• WORK ORDER:
Scan the material for the word "field", and copy each line where it shows up.

• SUPPLIED RECORDS:

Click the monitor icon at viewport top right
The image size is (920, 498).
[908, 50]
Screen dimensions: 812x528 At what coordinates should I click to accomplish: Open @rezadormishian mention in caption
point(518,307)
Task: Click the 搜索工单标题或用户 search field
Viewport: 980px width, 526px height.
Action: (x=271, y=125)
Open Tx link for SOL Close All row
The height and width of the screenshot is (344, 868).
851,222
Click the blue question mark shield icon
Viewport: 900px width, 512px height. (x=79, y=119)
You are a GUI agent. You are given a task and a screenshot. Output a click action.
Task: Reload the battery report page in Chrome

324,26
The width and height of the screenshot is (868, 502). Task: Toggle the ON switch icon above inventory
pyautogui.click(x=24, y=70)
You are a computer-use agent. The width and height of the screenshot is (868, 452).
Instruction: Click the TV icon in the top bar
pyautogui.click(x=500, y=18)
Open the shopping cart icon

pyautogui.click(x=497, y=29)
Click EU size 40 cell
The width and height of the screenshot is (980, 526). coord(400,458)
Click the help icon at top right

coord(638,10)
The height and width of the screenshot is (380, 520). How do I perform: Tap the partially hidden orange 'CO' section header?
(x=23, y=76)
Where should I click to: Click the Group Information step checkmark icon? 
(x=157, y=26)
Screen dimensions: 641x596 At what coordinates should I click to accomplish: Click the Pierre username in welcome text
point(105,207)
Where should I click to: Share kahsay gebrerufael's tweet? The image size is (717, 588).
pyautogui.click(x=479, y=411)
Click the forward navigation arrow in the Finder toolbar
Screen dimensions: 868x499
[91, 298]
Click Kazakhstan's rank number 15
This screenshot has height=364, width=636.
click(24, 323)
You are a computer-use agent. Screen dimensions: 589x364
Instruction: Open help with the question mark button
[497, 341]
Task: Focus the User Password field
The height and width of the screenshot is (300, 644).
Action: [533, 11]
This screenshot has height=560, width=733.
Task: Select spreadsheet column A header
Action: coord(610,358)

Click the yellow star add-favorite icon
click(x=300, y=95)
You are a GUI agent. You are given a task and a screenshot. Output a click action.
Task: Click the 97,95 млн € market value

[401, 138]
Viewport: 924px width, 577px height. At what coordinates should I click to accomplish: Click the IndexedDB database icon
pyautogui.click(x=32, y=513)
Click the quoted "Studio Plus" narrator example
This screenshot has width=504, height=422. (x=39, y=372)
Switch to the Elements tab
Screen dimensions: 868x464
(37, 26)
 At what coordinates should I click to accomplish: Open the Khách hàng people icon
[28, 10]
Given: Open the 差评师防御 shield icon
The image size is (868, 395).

• WRITTEN SOLUTION:
Task: Click the 搜索工单标题或用户 search field
Task: Focus the User Password field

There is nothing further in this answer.